- Source: Charles Yu Hsingling
Charles Yu Hsingling (Chinese: 裕馨齡; pinyin: Yù Xīnlíng; Wade–Giles: Yü Hsin-ling; 11 January 1879 – ?), often referred to as Charles Hsingling, was a Hanjun Plain White bannerman who served as second secretary in the Qing-dynasty Embassy in France. He was also an engineer worked for the Qing imperial railways.
Biography
Born in an upper-class family, he was the younger son of Yu Keng, a high-ranking Manchu official, and Louisa Pierson, a Chinese-American woman of mysterious antecedents. He had three siblings, the elder brother John Yu Shuinling, two younger sisters, Lizzie Yu Der Ling and Nellie Yu Roung Ling.

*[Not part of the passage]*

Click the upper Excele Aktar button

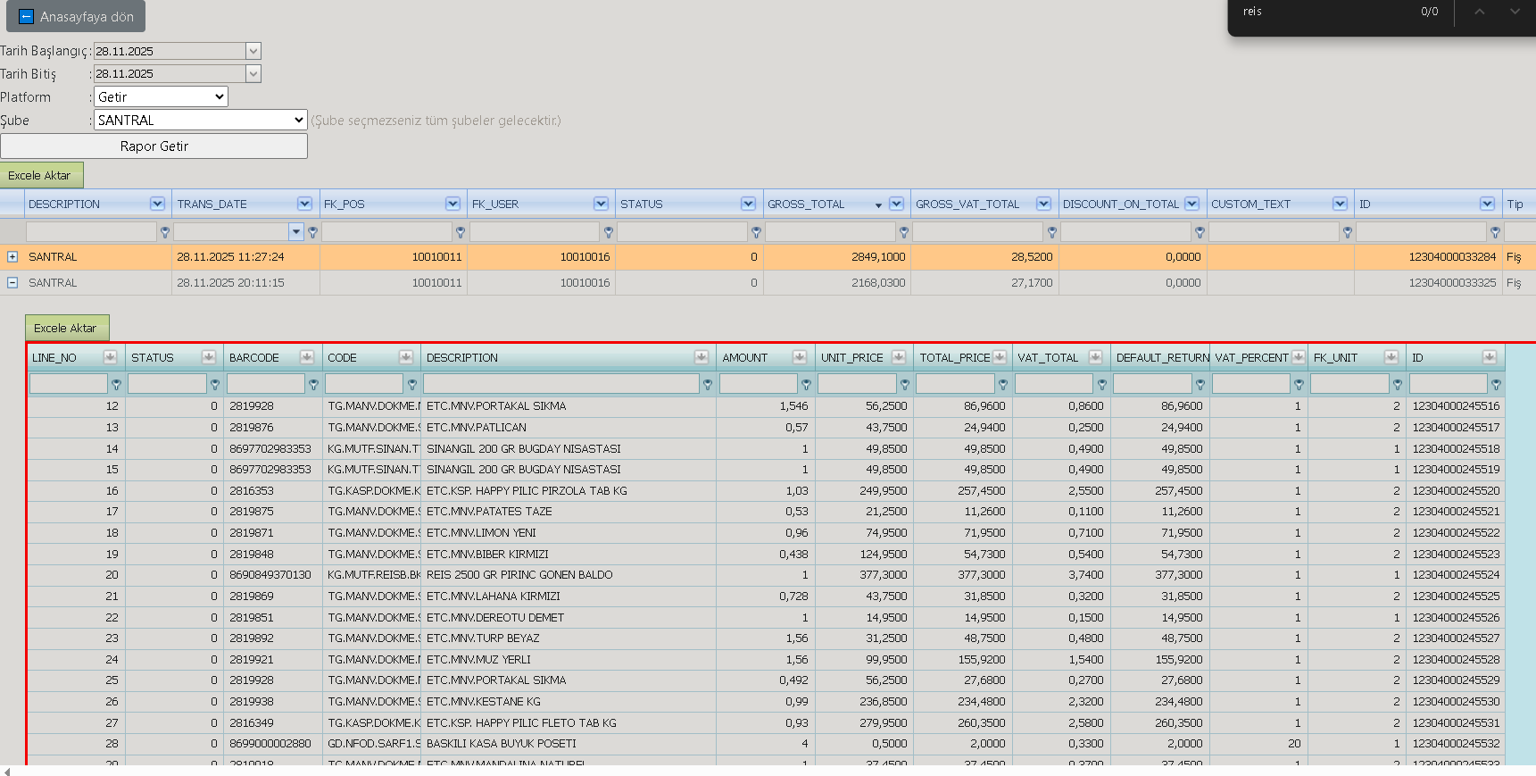41,175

He was a Roman Catholic baptised at the wish of his mother, and, like his siblings, received Western education in American missionary school. The British diplomat Sir Robert Hart described them as "a noisy family of English-speaking children, were fluent also in Japanese and French".:52
From 1899 to 1902, he served as second secretary in the Qing-dynasty Embassy in France, where his father held a diplomatic post. The Yu siblings led a cosmopolitan life in Paris, they socialised, frequented the theatre and performed at their parents' parties. The weekly magazine Armée et Marine reported that the four children of Minister Yu Keng "superbly performed" an English comedy in three acts at a soirée organised by their father.
In March 1901, the Yus threw a fancy dress ball at the Chinese Embassy to celebrate Chinese New Year, at which Hsingling was costumed as Napoleon, his siblings Shuinling, Roung Ling and Der Ling, were dressed respectively as Pluto, Prince Charming and a doll in the fairy tale.
He married Geneviève Deneu, a French piano teacher. The wedding took place at the Church of Saint-Philippe-du-Roule on 16 October 1902. Not much is known about his later life.